Source data »

• • •

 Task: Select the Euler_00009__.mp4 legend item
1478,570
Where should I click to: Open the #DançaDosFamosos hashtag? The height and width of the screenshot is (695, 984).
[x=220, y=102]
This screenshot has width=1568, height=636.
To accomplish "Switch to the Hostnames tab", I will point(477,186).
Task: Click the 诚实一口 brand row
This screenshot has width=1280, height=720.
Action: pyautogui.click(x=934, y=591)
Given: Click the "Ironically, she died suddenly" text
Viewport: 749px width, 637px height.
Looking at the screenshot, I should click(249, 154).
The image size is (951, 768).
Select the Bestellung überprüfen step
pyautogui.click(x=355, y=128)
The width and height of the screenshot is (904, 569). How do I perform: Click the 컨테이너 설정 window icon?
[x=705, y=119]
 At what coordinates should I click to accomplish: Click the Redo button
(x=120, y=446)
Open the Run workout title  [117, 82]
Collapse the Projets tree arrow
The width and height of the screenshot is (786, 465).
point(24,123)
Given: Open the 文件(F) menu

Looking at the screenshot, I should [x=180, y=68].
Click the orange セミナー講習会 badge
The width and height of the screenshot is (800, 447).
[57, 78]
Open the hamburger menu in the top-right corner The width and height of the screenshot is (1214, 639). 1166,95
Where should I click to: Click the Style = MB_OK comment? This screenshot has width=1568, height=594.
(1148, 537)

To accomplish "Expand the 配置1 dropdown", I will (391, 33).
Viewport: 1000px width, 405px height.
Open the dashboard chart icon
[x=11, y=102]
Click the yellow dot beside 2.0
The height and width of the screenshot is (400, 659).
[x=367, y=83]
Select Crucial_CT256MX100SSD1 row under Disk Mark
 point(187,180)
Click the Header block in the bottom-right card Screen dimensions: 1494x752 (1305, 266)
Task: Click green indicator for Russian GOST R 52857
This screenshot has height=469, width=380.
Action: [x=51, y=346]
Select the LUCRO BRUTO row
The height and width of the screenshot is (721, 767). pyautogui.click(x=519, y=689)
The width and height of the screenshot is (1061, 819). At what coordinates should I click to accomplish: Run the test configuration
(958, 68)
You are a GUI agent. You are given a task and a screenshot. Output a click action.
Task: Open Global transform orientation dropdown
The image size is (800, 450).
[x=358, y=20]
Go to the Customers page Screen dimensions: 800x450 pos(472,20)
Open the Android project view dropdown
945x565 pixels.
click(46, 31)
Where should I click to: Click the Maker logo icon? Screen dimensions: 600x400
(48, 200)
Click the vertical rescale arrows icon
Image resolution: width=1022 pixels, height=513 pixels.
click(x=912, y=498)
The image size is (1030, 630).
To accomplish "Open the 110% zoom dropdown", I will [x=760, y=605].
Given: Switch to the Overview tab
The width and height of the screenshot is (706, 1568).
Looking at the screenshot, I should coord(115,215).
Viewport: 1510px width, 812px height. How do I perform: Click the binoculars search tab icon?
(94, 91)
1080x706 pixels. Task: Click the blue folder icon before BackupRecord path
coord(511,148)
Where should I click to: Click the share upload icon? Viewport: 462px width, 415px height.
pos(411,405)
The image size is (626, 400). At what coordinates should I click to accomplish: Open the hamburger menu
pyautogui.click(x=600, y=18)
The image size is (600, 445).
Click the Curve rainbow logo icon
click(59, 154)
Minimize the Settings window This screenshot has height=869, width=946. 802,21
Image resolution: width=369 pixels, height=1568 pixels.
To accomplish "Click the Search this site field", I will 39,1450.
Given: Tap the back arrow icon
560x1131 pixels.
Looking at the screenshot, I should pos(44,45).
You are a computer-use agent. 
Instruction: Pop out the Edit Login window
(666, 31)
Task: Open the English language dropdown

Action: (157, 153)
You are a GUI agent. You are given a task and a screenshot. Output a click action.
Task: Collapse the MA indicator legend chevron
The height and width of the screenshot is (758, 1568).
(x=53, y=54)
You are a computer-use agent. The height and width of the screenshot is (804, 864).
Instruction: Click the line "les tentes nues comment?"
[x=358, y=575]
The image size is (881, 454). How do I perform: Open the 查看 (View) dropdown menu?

• • •

Action item »
Extract the entries above verbatim.

Task result »
 Task: Select the Euler_00009__.mp4 legend item
1478,570
Where should I click to: Open the #DançaDosFamosos hashtag? The height and width of the screenshot is (695, 984).
[x=220, y=102]
This screenshot has width=1568, height=636.
To accomplish "Switch to the Hostnames tab", I will point(477,186).
Task: Click the 诚实一口 brand row
This screenshot has width=1280, height=720.
Action: pyautogui.click(x=934, y=591)
Given: Click the "Ironically, she died suddenly" text
Viewport: 749px width, 637px height.
Looking at the screenshot, I should click(249, 154).
The image size is (951, 768).
Select the Bestellung überprüfen step
pyautogui.click(x=355, y=128)
The width and height of the screenshot is (904, 569). How do I perform: Click the 컨테이너 설정 window icon?
[x=705, y=119]
 At what coordinates should I click to accomplish: Click the Redo button
(x=120, y=446)
Open the Run workout title  [117, 82]
Collapse the Projets tree arrow
The width and height of the screenshot is (786, 465).
point(24,123)
Given: Open the 文件(F) menu

Looking at the screenshot, I should [x=180, y=68].
Click the orange セミナー講習会 badge
The width and height of the screenshot is (800, 447).
[57, 78]
Open the hamburger menu in the top-right corner The width and height of the screenshot is (1214, 639). 1166,95
Where should I click to: Click the Style = MB_OK comment? This screenshot has width=1568, height=594.
(1148, 537)

To accomplish "Expand the 配置1 dropdown", I will (391, 33).
Viewport: 1000px width, 405px height.
Open the dashboard chart icon
[x=11, y=102]
Click the yellow dot beside 2.0
The height and width of the screenshot is (400, 659).
[x=367, y=83]
Select Crucial_CT256MX100SSD1 row under Disk Mark
 point(187,180)
Click the Header block in the bottom-right card Screen dimensions: 1494x752 (1305, 266)
Task: Click green indicator for Russian GOST R 52857
This screenshot has height=469, width=380.
Action: [x=51, y=346]
Select the LUCRO BRUTO row
The height and width of the screenshot is (721, 767). pyautogui.click(x=519, y=689)
The width and height of the screenshot is (1061, 819). At what coordinates should I click to accomplish: Run the test configuration
(958, 68)
You are a GUI agent. You are given a task and a screenshot. Output a click action.
Task: Open Global transform orientation dropdown
The image size is (800, 450).
[x=358, y=20]
Go to the Customers page Screen dimensions: 800x450 pos(472,20)
Open the Android project view dropdown
945x565 pixels.
click(46, 31)
Where should I click to: Click the Maker logo icon? Screen dimensions: 600x400
(48, 200)
Click the vertical rescale arrows icon
Image resolution: width=1022 pixels, height=513 pixels.
click(x=912, y=498)
The image size is (1030, 630).
To accomplish "Open the 110% zoom dropdown", I will [x=760, y=605].
Given: Switch to the Overview tab
The width and height of the screenshot is (706, 1568).
Looking at the screenshot, I should coord(115,215).
Viewport: 1510px width, 812px height. How do I perform: Click the binoculars search tab icon?
(94, 91)
1080x706 pixels. Task: Click the blue folder icon before BackupRecord path
coord(511,148)
Where should I click to: Click the share upload icon? Viewport: 462px width, 415px height.
pos(411,405)
The image size is (626, 400). At what coordinates should I click to accomplish: Open the hamburger menu
pyautogui.click(x=600, y=18)
The image size is (600, 445).
Click the Curve rainbow logo icon
click(59, 154)
Minimize the Settings window This screenshot has height=869, width=946. 802,21
Image resolution: width=369 pixels, height=1568 pixels.
To accomplish "Click the Search this site field", I will 39,1450.
Given: Tap the back arrow icon
560x1131 pixels.
Looking at the screenshot, I should pos(44,45).
You are a computer-use agent. 
Instruction: Pop out the Edit Login window
(666, 31)
Task: Open the English language dropdown

Action: (157, 153)
You are a GUI agent. You are given a task and a screenshot. Output a click action.
Task: Collapse the MA indicator legend chevron
The height and width of the screenshot is (758, 1568).
(x=53, y=54)
You are a computer-use agent. The height and width of the screenshot is (804, 864).
Instruction: Click the line "les tentes nues comment?"
[x=358, y=575]
The image size is (881, 454). How do I perform: Open the 查看 (View) dropdown menu?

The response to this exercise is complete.